▶ **AIM OF THE EXERCISE**: Turn the part of the listing that runs from the line containing "Where should I click to: Switch" down to the line containing "The image size is (498, 421). tap(58, 49)", both included, into a Markdown table. Use a Row column for numbering and a Line column for each line, and skip any blank lines.

# # # # # # #

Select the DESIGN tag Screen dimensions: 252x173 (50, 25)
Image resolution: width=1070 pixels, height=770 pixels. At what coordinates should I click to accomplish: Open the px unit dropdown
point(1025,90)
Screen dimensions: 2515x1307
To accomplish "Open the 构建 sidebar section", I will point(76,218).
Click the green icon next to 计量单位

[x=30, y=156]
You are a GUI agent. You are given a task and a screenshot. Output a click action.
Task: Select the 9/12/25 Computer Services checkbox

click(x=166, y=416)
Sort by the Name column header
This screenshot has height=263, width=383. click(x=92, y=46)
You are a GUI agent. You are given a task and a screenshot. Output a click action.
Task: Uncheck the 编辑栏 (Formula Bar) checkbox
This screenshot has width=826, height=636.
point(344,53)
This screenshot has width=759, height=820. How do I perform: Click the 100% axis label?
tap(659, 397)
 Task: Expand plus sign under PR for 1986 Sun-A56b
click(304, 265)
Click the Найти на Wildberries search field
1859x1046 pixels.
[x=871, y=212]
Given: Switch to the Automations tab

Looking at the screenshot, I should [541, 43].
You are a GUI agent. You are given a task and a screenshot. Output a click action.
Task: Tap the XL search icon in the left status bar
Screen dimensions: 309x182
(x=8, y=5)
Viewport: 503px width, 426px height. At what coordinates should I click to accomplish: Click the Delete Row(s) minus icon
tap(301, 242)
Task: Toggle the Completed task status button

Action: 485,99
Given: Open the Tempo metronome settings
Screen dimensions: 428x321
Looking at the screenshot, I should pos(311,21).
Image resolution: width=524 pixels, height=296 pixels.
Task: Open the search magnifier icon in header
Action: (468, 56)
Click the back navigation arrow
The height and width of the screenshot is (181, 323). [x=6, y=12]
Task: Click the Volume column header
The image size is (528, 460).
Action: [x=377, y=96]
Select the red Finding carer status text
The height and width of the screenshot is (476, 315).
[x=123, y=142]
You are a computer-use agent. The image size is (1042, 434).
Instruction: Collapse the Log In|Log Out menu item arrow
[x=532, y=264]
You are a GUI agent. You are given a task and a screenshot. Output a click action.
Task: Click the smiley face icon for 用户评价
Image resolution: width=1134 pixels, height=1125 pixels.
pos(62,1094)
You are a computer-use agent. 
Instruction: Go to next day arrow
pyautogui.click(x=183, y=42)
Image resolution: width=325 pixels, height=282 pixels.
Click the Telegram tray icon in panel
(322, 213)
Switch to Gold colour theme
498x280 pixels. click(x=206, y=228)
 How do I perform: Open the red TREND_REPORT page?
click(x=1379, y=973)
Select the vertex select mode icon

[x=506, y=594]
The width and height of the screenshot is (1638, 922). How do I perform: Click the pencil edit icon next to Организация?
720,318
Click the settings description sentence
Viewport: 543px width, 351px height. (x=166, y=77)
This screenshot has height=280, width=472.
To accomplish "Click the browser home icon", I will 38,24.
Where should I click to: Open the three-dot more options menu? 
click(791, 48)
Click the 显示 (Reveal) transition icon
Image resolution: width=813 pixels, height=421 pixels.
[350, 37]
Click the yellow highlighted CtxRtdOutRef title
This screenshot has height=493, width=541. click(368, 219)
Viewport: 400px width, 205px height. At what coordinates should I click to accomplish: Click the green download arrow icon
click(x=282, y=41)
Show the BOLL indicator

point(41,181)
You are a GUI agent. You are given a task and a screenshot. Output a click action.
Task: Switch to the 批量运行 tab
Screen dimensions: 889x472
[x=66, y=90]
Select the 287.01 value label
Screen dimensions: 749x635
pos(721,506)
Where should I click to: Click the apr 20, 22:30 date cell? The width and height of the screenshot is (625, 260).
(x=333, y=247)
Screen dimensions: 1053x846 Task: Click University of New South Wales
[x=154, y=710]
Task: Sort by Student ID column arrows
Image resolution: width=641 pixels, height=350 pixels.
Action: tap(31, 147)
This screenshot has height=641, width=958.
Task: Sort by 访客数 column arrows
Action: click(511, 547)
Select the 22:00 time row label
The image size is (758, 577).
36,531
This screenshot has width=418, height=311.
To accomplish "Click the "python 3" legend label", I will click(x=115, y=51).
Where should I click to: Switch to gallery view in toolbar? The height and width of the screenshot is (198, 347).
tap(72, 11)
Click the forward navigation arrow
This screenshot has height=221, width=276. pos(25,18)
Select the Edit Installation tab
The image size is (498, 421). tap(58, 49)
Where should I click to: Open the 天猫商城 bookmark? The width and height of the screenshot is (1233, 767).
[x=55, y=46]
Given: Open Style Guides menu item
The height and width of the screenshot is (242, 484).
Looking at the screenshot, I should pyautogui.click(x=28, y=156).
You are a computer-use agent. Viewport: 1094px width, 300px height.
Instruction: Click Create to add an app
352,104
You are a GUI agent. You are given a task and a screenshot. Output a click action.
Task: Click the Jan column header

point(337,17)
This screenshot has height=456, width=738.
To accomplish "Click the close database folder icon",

# # # # # # #

▶ **SOLUTION FOR THIS EXERCISE**:
| Row | Line |
|---|---|
| 1 | Where should I click to: Switch to gallery view in toolbar? The height and width of the screenshot is (198, 347). |
| 2 | tap(72, 11) |
| 3 | Click the forward navigation arrow |
| 4 | This screenshot has height=221, width=276. pos(25,18) |
| 5 | Select the Edit Installation tab |
| 6 | The image size is (498, 421). tap(58, 49) |